Contrairement au mythe selon lequel la grève générale de Winnipeg était une « anomalie » parce que le mouvement de la classe ouvrière au Canada s'est « bien conduit » tout au long de son histoire, un examen même sommaire de l'histoire du mouvement ouvrier confirme que les travailleurs ont mené de nombreuses luttes organisées et de nombreuses grèves contre le capital au cours des décennies.

En Nouvelle-Écosse, il y a eu la grève générale de Halifax et d'autres luttes. Juste avant la grève générale de Winnipeg, les employés municipaux de Winnipeg, appuyés par d'autres syndicats des services publics, avaient remporté leur grève.

La grève générale a été une des nombreuses grèves de ce genre, bien qu'elle soit l'une des plus importantes, des plus longues et qu'elle marque une étape importante pour l'avancée de la lutte pour les droits des travailleurs et de leurs réclamations à la société qui leur appartiennent de droit. Les travailleurs ont affronté héroïquement l'intransigeance des propriétaires, dont le mépris pour les travailleurs, la brutalité et le recours à l'État pour protéger leurs intérêts étaient sans limites.

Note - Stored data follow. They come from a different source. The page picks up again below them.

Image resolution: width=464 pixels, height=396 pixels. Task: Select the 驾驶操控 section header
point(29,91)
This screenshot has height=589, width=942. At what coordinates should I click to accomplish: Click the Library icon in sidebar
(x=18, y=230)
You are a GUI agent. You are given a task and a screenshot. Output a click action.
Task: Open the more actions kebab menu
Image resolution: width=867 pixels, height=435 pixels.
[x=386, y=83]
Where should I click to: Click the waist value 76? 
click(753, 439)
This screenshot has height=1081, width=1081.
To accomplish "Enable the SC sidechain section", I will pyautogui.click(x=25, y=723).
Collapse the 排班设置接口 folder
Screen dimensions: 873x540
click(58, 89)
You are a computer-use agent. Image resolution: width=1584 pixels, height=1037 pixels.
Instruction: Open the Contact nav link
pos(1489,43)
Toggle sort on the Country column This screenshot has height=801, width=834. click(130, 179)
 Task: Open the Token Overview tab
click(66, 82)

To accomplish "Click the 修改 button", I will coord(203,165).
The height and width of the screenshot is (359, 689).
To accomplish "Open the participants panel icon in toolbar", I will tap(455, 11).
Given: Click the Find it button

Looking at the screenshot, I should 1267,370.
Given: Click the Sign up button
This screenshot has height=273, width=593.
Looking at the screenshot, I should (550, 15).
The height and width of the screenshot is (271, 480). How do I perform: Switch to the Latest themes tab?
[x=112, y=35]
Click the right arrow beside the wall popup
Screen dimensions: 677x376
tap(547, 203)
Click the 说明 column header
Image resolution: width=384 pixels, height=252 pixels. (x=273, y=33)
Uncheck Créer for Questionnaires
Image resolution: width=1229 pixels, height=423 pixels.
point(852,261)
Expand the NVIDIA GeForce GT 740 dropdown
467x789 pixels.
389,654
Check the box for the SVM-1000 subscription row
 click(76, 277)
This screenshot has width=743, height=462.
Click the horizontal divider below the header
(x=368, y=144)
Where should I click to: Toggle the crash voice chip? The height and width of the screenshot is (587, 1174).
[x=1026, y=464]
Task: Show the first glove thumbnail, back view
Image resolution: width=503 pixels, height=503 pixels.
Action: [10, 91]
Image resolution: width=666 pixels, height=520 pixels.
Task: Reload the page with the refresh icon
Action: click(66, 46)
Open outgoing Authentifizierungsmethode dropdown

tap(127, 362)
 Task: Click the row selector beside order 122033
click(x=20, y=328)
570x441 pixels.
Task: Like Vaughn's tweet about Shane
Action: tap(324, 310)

Les efforts continus des capitalistes pour réduire les coûts de production dans leur secteur étaient une partie intégrante de l'expansion du capitalisme canadien. Que les métallurgistes aient été la cible principale n'était pas un fait du hasard. C'étaien des travailleurs qualifiés qui avaient un haut niveau de savoir-faire et d'expérience et qui connaissaient leur valeur dans le processus de production. Leur travail produisait d'importants profits pour les capitalistes des chemins de fer, l'un des groupes de détenteurs du capital les plus puissants au Canada. De plus, parce que les métallurgistes avaient été les premiers et le plus grand groupe de travailleurs à se syndiquer à Winnipeg, ces ouvriers étaient un détachement avancé de la classe ouvrière. La stratégie de l'élite dirigeante était de les écraser afin d'abaisser leurs salaires, allonger leur journée de travail et ainsi s'assurer de la soumission et de la docilité du reste de la classe ouvrière. Tout le monde doit rentrer dans le rang. Mais c'est le contraire qui s'est produit. Loin d'être intimidés, des milliers de travailleurs de Winnipeg et d'autres villes du Canada, notamment à Toronto, Vancouver, Regina, Edmonton et Calgary, ont soutenu avec militantisme les métallurgistes en déclenchant des grèves.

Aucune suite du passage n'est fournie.